Aim: Format every line of the rows below as a Markdown table with the columns Line and Text, numbering each line in Line and putting its wording in Text. Skip blank lines, and leave the pictures out of the table.

(Data for locating words and elements)
● ● ●
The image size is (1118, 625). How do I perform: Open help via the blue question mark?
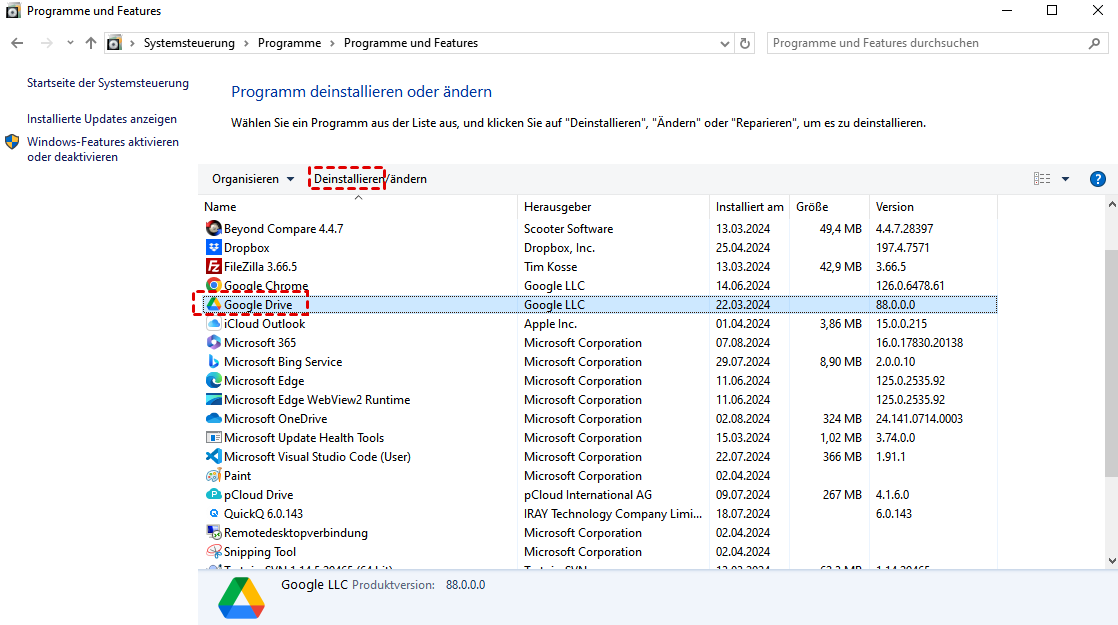click(1097, 179)
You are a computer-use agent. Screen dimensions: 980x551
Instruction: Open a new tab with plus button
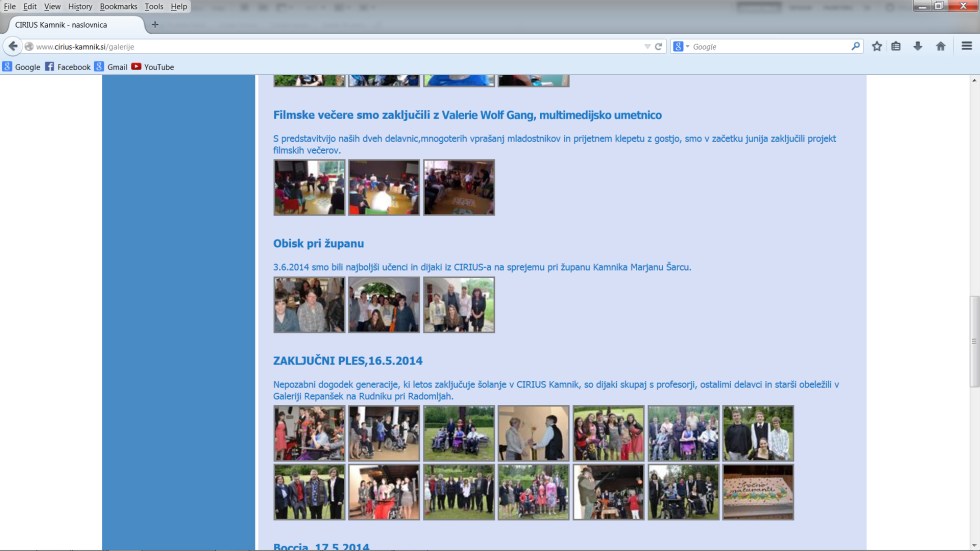(155, 24)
● ● ●
Written reply:
| Line | Text |
|---|---|
| 1 | The image size is (1118, 625). How do I perform: Open help via the blue question mark? |
| 2 | click(1097, 179) |
| 3 | You are a computer-use agent. Screen dimensions: 980x551 |
| 4 | Instruction: Open a new tab with plus button |
| 5 | (155, 24) |